There are numerous public and private transportation options for getting to BWI, but be sure to plan enough time for your trip; most methods will take at least an hour from downtown DC.
The MetroBus’s B30 route travels between Greenbelt Station (the last stop on Metro’s Green Line), and BWI. If taking the B30, make sure to leave plenty of time for travel to the airport. Getting to Greenbelt from downtown DC can take a while, especially with transfers. The B30 will add an additional 30 to 40 minutes. Buses are scheduled to leave every 30 to 40 minutes during operating hours. The trip will cost $7.50 (Metrobus requires exact change or use of a SmarTrip card). Busses pick up from outside concourses A/B, and E, on the lower level; follow signs for “Public Transit” and B30.

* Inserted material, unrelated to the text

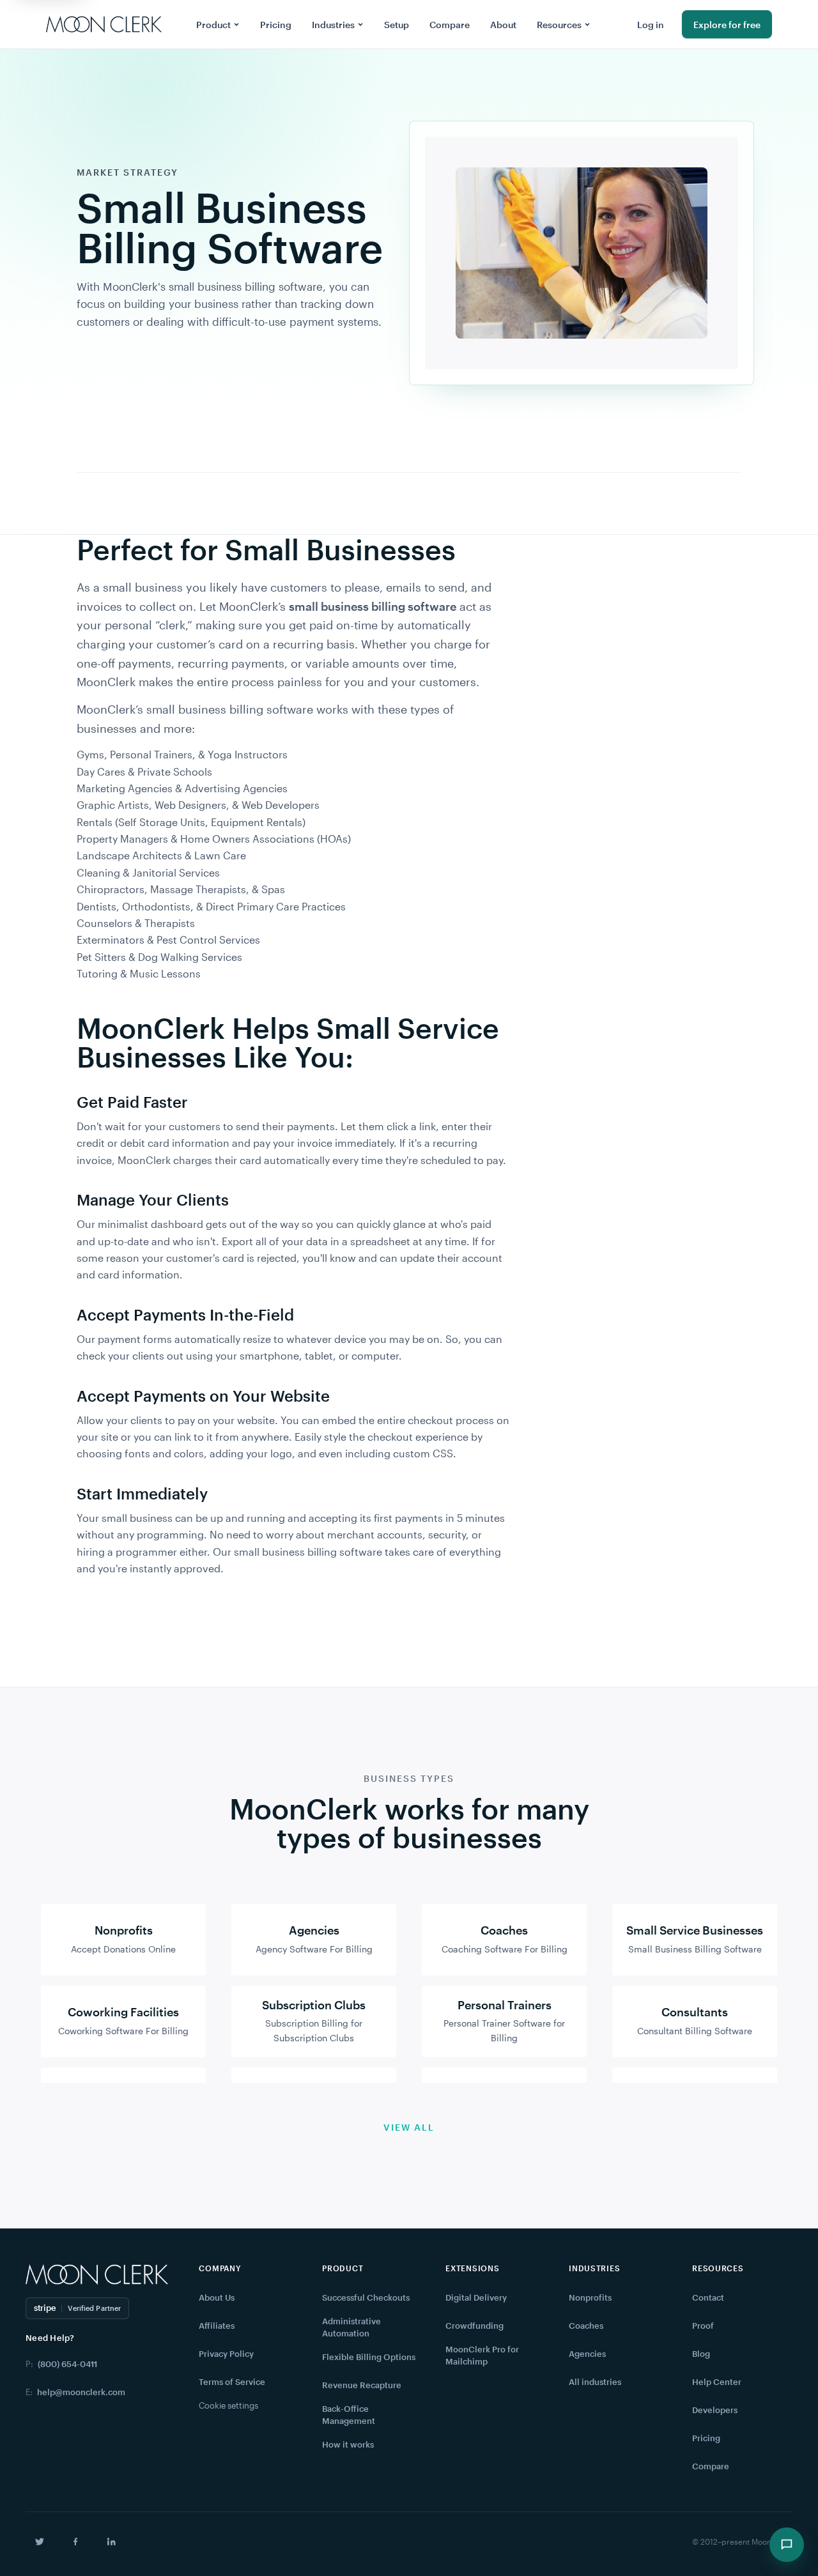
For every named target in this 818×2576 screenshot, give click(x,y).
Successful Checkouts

Maryland’s MARC commuter train system travels between DC and BWI during weekdays. For $7, the Penn Line offers service from Union Station to the airport, giving travelers direct access to DC’s Metro system. The BWI rail station has a regular shuttle between the train station and the airport.
Amtrak offers service between DC’s Union Station, and BWI’s train station. Fares vary between about $14 and $40. While trains are more expensive and less frequent than MARC, they are the only direct rail option on weekends. The BWI rail station has a regular shuttle between the train station and the airport.
While expensive, taxi service can be the most convenient method for traveling between Washington DC and BWI. With the airport just over 30 miles from downtown DC, fares can reach $90+, and if traffic is bad the trip can be over an hour and a half. For larger groups, a taxi can be a competitively priced option, and it can be the only option when traveling outside of operating hours for the B30, MARC, and Amtrak schedules. The SuperShuttle is an alternate option which provides shared airport pickup and drop-off (typically cheaper but less flexible than a taxi).
BWI consists of 5 concourses, A-E. Concourses A and B are connected inside security, while the others are not. Security checkpoints and gates are accessed on the airport’s upper level, while ground transportation, baggage claim, and arrivals can be found on the airport’s lower level. A lower level security checkpoint for gates A and B is also available, and often less crowded.